The Netherlands’ most famous cuddle criminal will be given a final resting place at the Westduin general cemetery in The Hague. The grave has now been cleared.

New light on the matter

Even half a century after his deed, it has never been fully clarified who helped Aage M. with his escape. How did those things get into his cell? Who drove the getaway car? Aage has always kept quiet about it and his cellmates also kept their jaws tight. In the podcast The Nostalgists reporters Frank von Hebel, Martin Groenewold and Colin Mooijman speak with those involved at the time. For example, what role did Leeuwarden drummer Arjen Kamminga play, who had recently performed in prison? Ally Fens, the now 95-year-old best friend of Aage Meinesz, also sheds new light on the case.

The Nostalgists

The Nostalgists is a six-part podcast series by Dagblad van het Noorden about historical events in Groningen, Drenthe and Friesland. In each episode, Frank von Hebel, Martin Groenewold and Colin Mooijman highlight one topic.
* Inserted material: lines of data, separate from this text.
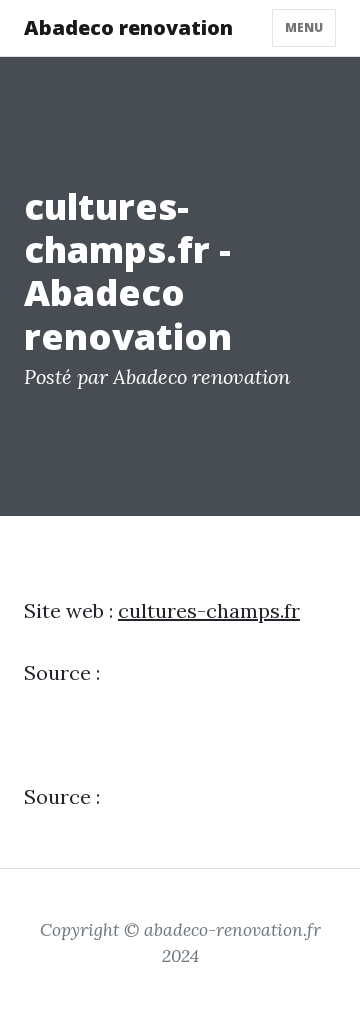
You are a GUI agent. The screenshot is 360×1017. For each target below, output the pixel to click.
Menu (304, 27)
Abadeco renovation (128, 27)
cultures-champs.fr (209, 610)
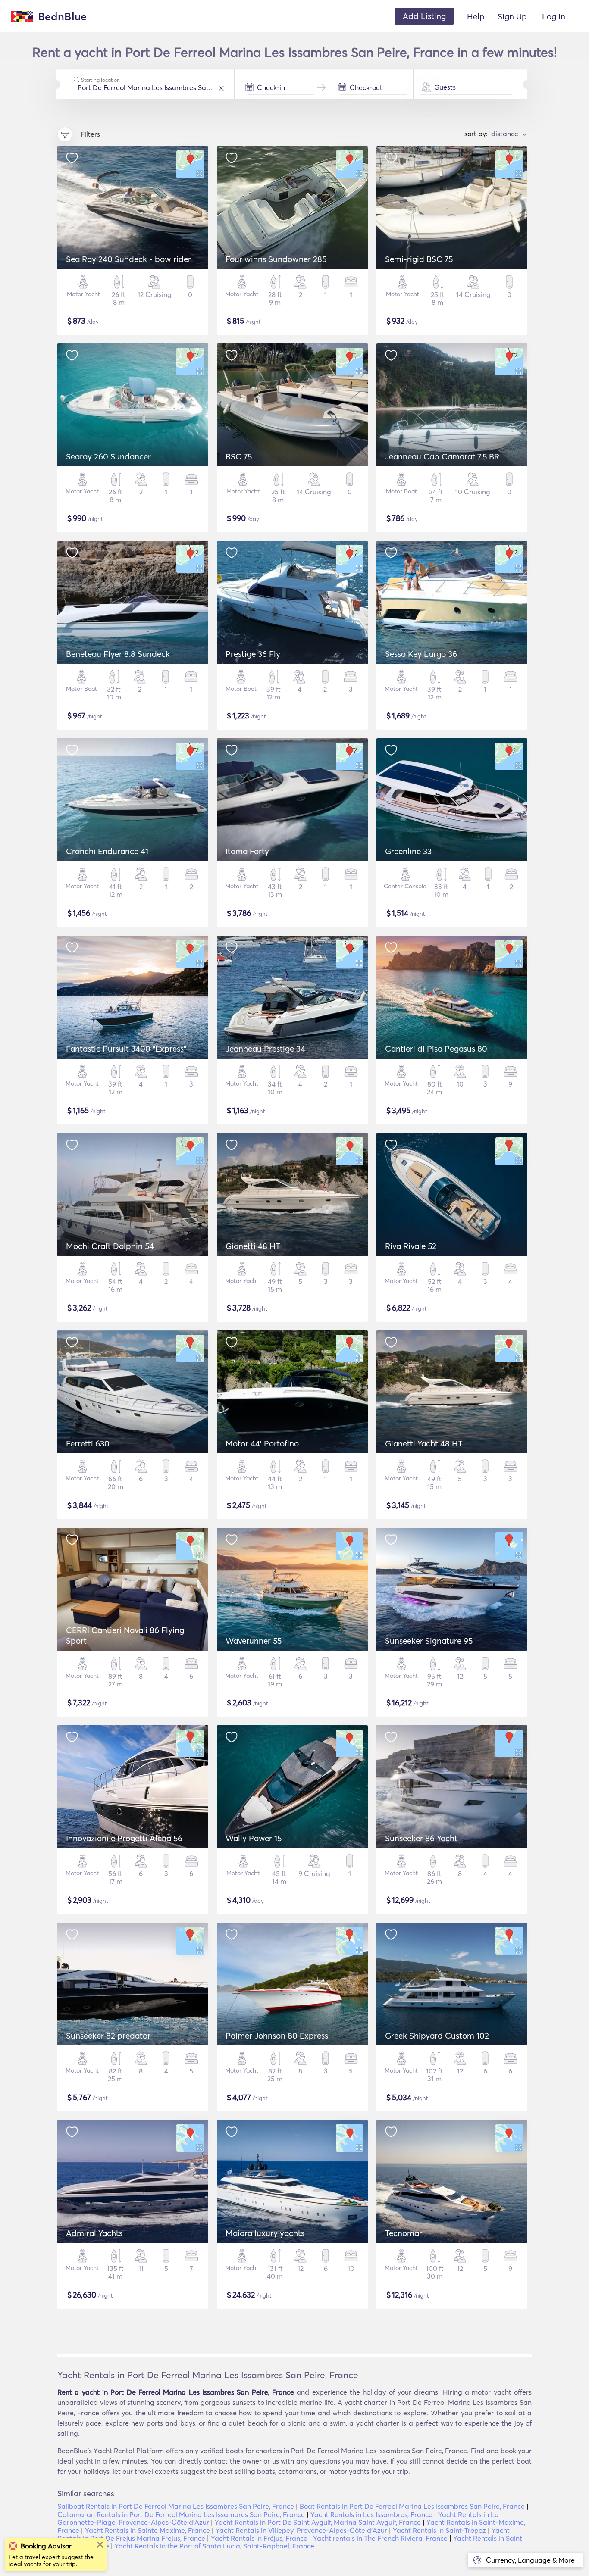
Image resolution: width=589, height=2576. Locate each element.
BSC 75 (239, 456)
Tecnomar (403, 2233)
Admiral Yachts (94, 2233)
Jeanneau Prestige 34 (265, 1048)
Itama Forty (247, 851)
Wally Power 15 (254, 1838)
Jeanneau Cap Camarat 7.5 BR (442, 456)
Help (476, 16)
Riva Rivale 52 (410, 1246)
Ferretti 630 (88, 1443)
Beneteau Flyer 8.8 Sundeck (118, 654)
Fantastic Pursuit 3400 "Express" (126, 1048)
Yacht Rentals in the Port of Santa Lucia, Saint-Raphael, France (214, 2546)
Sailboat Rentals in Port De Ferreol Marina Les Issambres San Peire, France (175, 2506)
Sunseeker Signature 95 (429, 1641)
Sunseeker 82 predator (108, 2035)
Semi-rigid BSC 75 (419, 259)
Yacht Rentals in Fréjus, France (259, 2538)
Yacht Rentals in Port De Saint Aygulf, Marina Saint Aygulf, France (318, 2522)
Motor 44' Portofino (262, 1443)
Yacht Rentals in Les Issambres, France (371, 2514)
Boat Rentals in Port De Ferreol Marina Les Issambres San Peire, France (412, 2506)
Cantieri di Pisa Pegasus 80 (436, 1048)
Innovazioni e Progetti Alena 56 (124, 1838)
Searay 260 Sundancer (108, 456)
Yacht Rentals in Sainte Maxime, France (147, 2530)
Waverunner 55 (254, 1641)
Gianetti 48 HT (253, 1246)
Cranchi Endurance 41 (107, 851)
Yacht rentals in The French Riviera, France (380, 2538)
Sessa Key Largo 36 (421, 654)
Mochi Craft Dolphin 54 (110, 1246)
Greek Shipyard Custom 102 (437, 2035)
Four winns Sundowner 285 (276, 259)
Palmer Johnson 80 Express (277, 2035)
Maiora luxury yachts (265, 2233)
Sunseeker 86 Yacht (421, 1838)
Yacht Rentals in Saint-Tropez (439, 2530)
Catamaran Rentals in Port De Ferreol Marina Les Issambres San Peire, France (181, 2514)
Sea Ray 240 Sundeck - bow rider (128, 259)
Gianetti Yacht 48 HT (424, 1443)
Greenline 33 (408, 851)
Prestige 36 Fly (253, 654)
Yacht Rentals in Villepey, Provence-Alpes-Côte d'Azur (301, 2530)
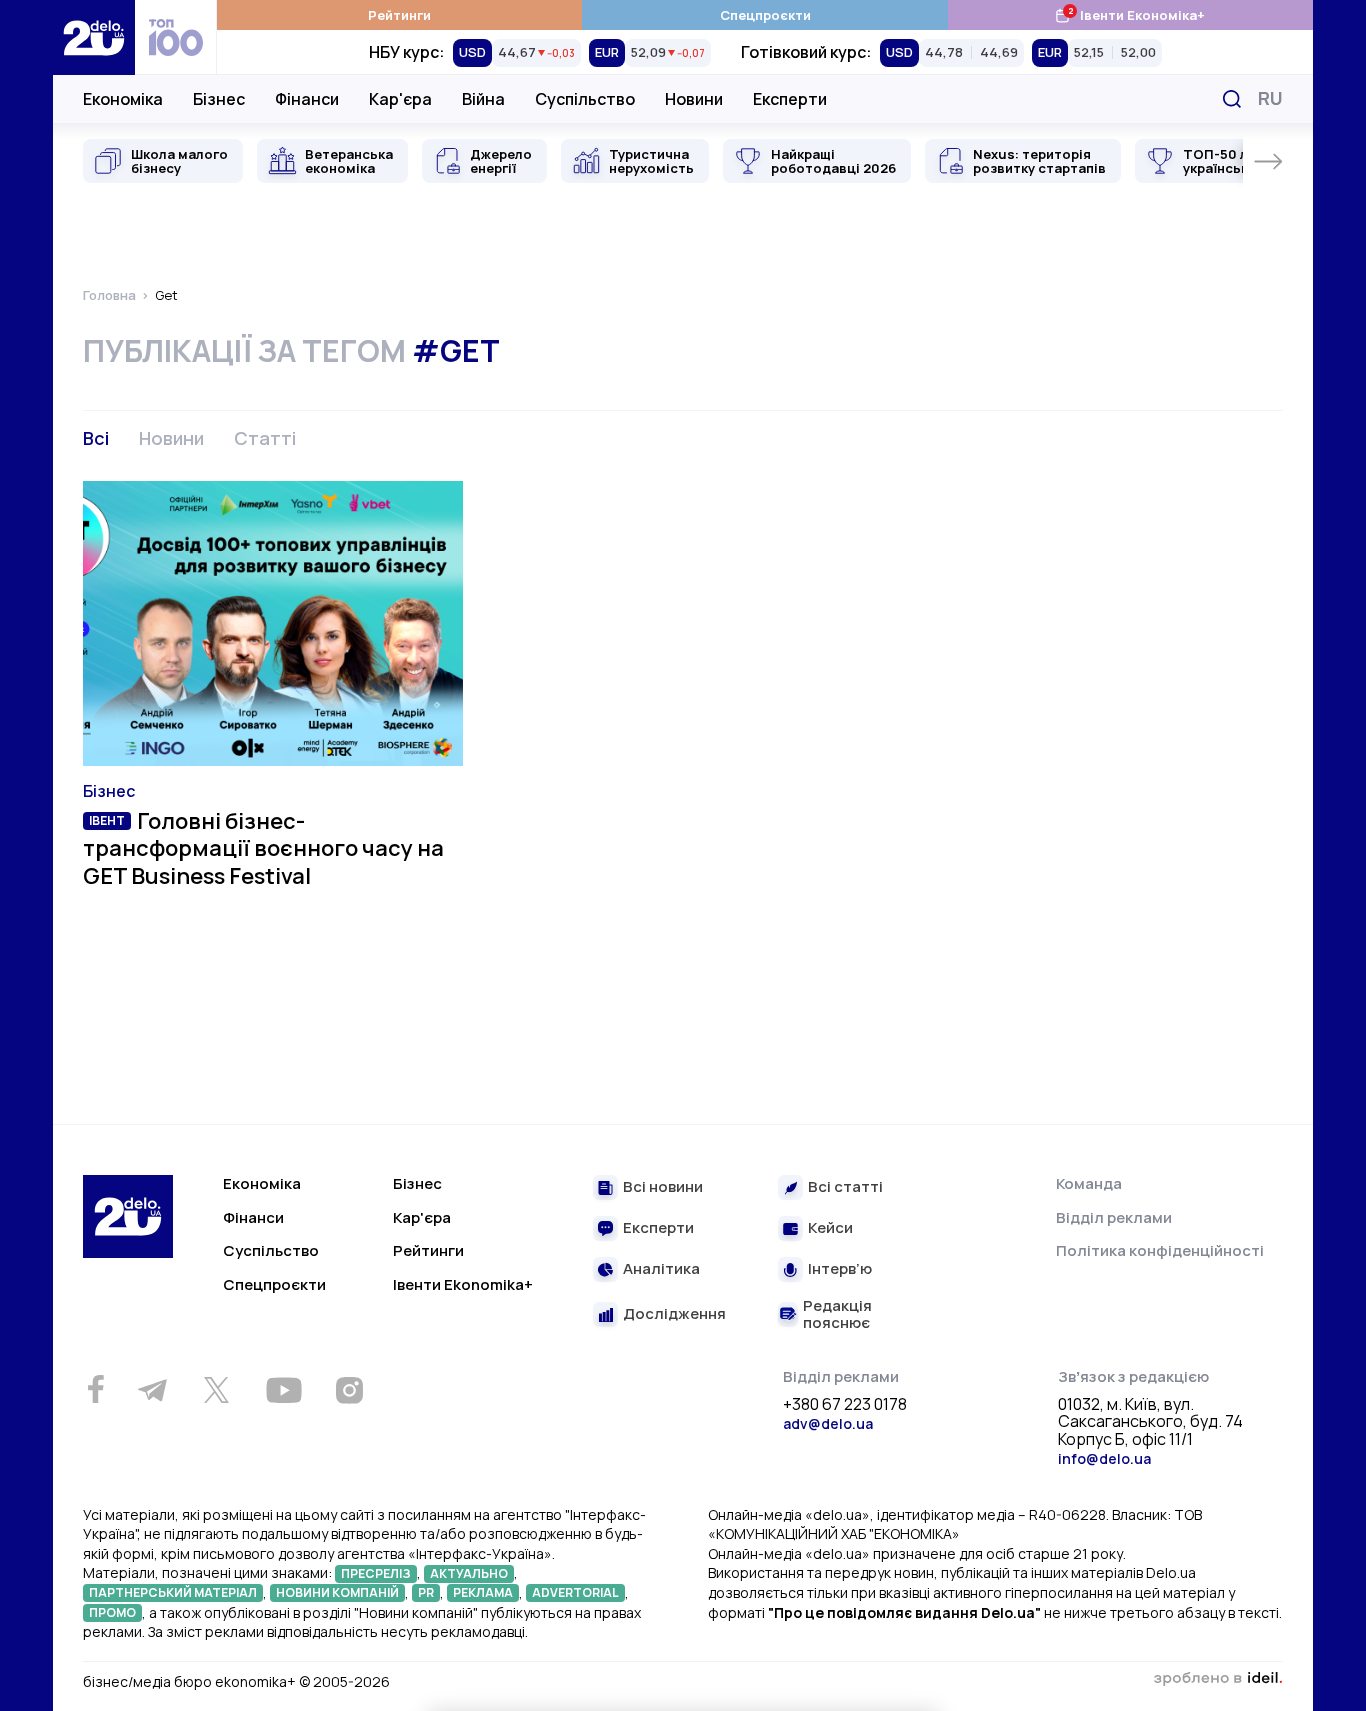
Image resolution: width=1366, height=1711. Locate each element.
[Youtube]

The first episode, about FC Groningen’s successful European Cup debut in 1983, was online on Wednesday, February 14. Last week it was about the possible presence of subterranean tunnel systems under Appingedam and Franeker. The coming time you will hear episodes broadcast from Groningen Showbiz quiz (March 6), the search for a Nazi treasure on Schiermonnikoog (March 13) and the history of hazing at student associations (March 20).